→ **Your objective**: Continue the personal essay on grief and giving up the "strong woman" label, picking up after its last sentence. Ignore the items that follow it.

→ **Excerpted passage**:
######

For almost two weeks, I focused on trying to maintain my composure in order to be a source of support for others. I was too afraid to be seen as selfish so I made sure to stand tall in the midst of any chaos. I had to find it in me to tell others that I was happy for them even though I was grieving. Forget having the weight of the world on my shoulders. I had the grief of death sitting on my chest, cutting off my airways. For two weeks, I held my breath because I was afraid that if I breathed then all of my unpleasant thoughts and emotions would spill out like a disease. I didn't scream when I wanted to. My knees didn't buckle when I walked. I swallowed painful knot after knot in my throat and let them collect in the pit of my stomach. No matter how much heavier each step became, externally I fit the mold of a "strong woman".


Sunday was the final straw for me because you see, I stopped caring about being considered a strong woman. Being a strong woman became another burden that I chose to bear and it didn't make me feel the way that I thought it would. I didn't feel as if I could take on the world and conquer anything in my path. No. Being a strong woman became something that made me second guess who I really am and I had to cut ties with that title.

######

→ **The data**:

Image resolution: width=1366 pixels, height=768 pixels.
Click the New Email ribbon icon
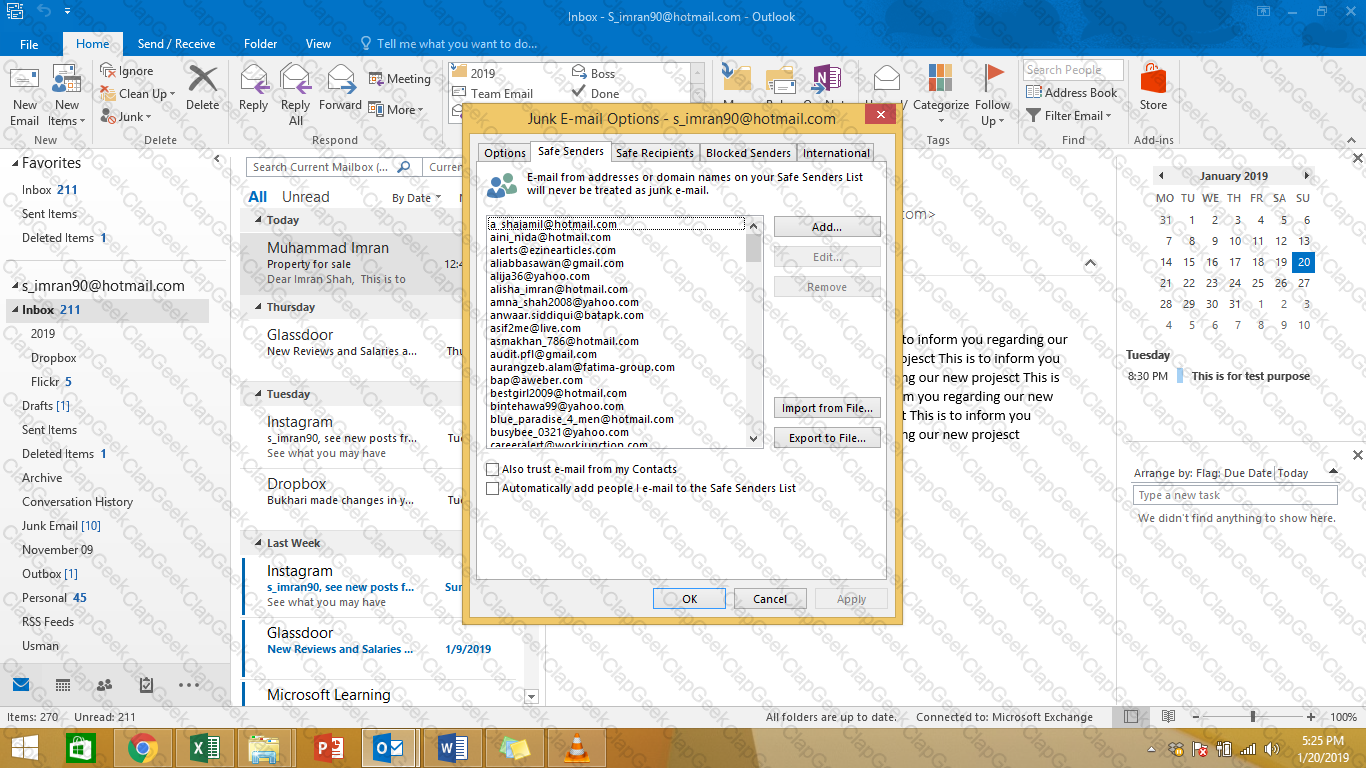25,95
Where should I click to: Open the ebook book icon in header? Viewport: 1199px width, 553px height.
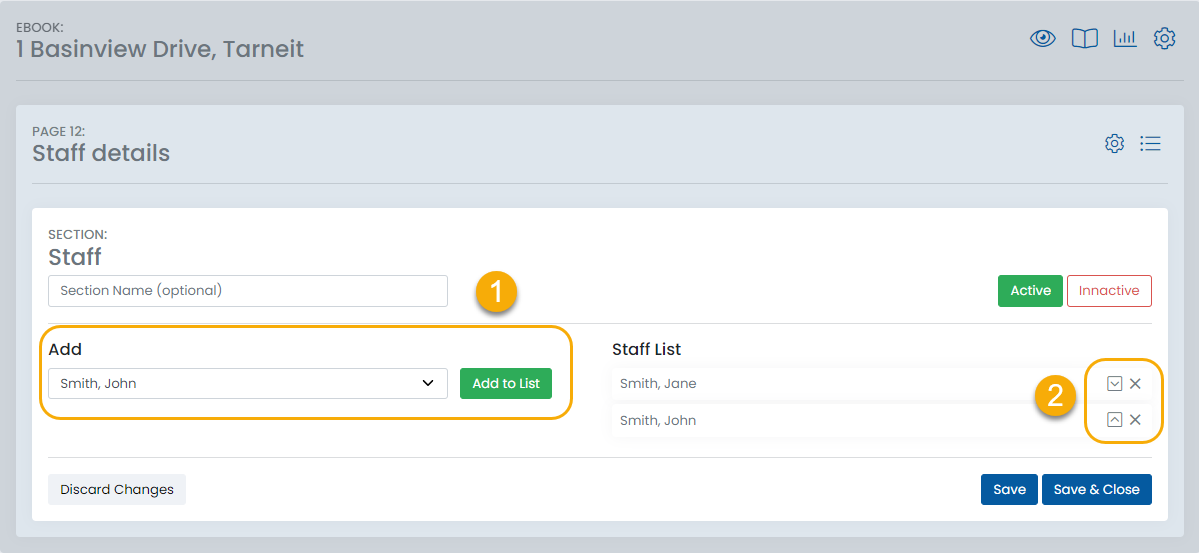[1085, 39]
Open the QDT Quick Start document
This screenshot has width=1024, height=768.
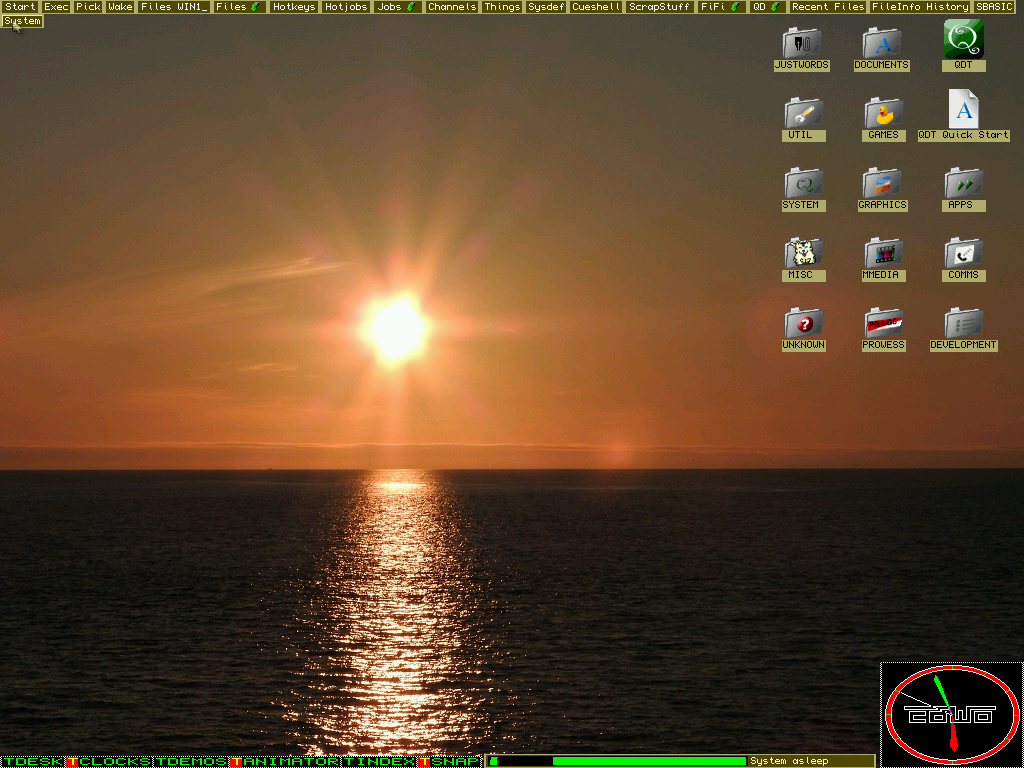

######

→ **Response for this exercise**:
What I am is a woman who knows too well what sorrow and anguish feel like. I stared death in the face as he took away a life that I was certain would flourish into something beautiful. I have opened my heart multiple times and watched as I allowed it to be trampled in hopes that it would be appreciated one day. I sunk to a bottomless pit and didn't even try to climb out when I arrived. I chose to sit there and allow the darkness to consume me.

What I am is a woman who has learned to survive and thrive but do not be fooled. My way of healing and growing through painful situations does not fit into a complete 5 or 12 step program. I veer off the path of how a person is "supposed" to get through something and I gravitate towards what feels like home to me. When it seems that I have shut down, I am doing everything but that. I have learned to find solace in the darkest crevices of mind and I have confronted parts of myself that others did not like only to realize that those parts of me are fear driven. I'm learning to be kinder to me when my first instinct is to reprimand myself based off of any expectations that have been placed on me. I don't have it all together and life has surely let me know that I still don't have the answers.

The closer that I reach my mid-twenties, the more that I care about being my idea of who I should be as a woman. I thought that being labeled as a strong woman last year was a great thing but I don't have to be that. I can be myself, as complex as I am, and still make it through my darkest moments. You can keep the "strong" title. I don't need nor want it anymore.